(Dataset entries)
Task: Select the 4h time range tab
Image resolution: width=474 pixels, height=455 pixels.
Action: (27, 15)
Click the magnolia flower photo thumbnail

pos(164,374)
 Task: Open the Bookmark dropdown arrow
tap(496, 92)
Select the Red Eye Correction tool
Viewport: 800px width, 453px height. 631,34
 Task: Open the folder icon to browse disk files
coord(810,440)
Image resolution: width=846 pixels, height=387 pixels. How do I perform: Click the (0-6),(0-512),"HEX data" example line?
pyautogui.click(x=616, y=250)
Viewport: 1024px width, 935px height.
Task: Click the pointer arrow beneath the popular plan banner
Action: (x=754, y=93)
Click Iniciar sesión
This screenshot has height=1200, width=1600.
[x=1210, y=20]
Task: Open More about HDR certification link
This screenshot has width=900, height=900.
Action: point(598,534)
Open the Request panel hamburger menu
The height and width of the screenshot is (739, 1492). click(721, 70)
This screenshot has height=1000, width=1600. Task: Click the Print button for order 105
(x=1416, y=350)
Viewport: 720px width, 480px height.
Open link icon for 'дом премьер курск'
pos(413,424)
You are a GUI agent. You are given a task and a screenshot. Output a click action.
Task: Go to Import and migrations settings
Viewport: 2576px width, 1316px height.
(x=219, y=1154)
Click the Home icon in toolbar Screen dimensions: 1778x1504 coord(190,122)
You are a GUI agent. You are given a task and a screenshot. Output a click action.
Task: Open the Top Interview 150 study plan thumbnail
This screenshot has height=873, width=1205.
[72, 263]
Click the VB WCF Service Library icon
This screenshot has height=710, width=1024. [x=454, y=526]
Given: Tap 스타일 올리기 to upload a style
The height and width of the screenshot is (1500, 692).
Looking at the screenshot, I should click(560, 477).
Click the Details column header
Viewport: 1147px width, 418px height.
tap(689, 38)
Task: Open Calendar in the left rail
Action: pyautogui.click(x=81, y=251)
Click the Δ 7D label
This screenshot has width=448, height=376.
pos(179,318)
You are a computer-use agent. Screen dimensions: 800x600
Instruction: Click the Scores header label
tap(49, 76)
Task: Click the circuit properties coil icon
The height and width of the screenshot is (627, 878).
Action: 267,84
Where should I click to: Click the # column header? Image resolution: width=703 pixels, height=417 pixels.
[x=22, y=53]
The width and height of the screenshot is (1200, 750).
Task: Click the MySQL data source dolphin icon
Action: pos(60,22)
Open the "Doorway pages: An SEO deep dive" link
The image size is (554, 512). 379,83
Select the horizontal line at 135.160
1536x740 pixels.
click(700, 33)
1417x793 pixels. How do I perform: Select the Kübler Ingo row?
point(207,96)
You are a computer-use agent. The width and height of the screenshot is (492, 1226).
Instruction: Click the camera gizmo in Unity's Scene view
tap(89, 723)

__Action item__. Repeat the records verbatim, every one of them.

__Result__.
Task: Select the 4h time range tab
Image resolution: width=474 pixels, height=455 pixels.
Action: (27, 15)
Click the magnolia flower photo thumbnail

pos(164,374)
 Task: Open the Bookmark dropdown arrow
tap(496, 92)
Select the Red Eye Correction tool
Viewport: 800px width, 453px height. 631,34
 Task: Open the folder icon to browse disk files
coord(810,440)
Image resolution: width=846 pixels, height=387 pixels. How do I perform: Click the (0-6),(0-512),"HEX data" example line?
pyautogui.click(x=616, y=250)
Viewport: 1024px width, 935px height.
Task: Click the pointer arrow beneath the popular plan banner
Action: (x=754, y=93)
Click Iniciar sesión
This screenshot has height=1200, width=1600.
[x=1210, y=20]
Task: Open More about HDR certification link
This screenshot has width=900, height=900.
Action: point(598,534)
Open the Request panel hamburger menu
The height and width of the screenshot is (739, 1492). click(721, 70)
This screenshot has height=1000, width=1600. Task: Click the Print button for order 105
(x=1416, y=350)
Viewport: 720px width, 480px height.
Open link icon for 'дом премьер курск'
pos(413,424)
You are a GUI agent. You are given a task and a screenshot. Output a click action.
Task: Go to Import and migrations settings
Viewport: 2576px width, 1316px height.
(x=219, y=1154)
Click the Home icon in toolbar Screen dimensions: 1778x1504 coord(190,122)
You are a GUI agent. You are given a task and a screenshot. Output a click action.
Task: Open the Top Interview 150 study plan thumbnail
This screenshot has height=873, width=1205.
[72, 263]
Click the VB WCF Service Library icon
This screenshot has height=710, width=1024. [x=454, y=526]
Given: Tap 스타일 올리기 to upload a style
The height and width of the screenshot is (1500, 692).
Looking at the screenshot, I should click(560, 477).
Click the Details column header
Viewport: 1147px width, 418px height.
tap(689, 38)
Task: Open Calendar in the left rail
Action: pyautogui.click(x=81, y=251)
Click the Δ 7D label
This screenshot has width=448, height=376.
pos(179,318)
You are a computer-use agent. Screen dimensions: 800x600
Instruction: Click the Scores header label
tap(49, 76)
Task: Click the circuit properties coil icon
The height and width of the screenshot is (627, 878).
Action: 267,84
Where should I click to: Click the # column header? Image resolution: width=703 pixels, height=417 pixels.
[x=22, y=53]
The width and height of the screenshot is (1200, 750).
Task: Click the MySQL data source dolphin icon
Action: pos(60,22)
Open the "Doorway pages: An SEO deep dive" link
The image size is (554, 512). 379,83
Select the horizontal line at 135.160
1536x740 pixels.
click(700, 33)
1417x793 pixels. How do I perform: Select the Kübler Ingo row?
point(207,96)
You are a computer-use agent. The width and height of the screenshot is (492, 1226).
Instruction: Click the camera gizmo in Unity's Scene view
tap(89, 723)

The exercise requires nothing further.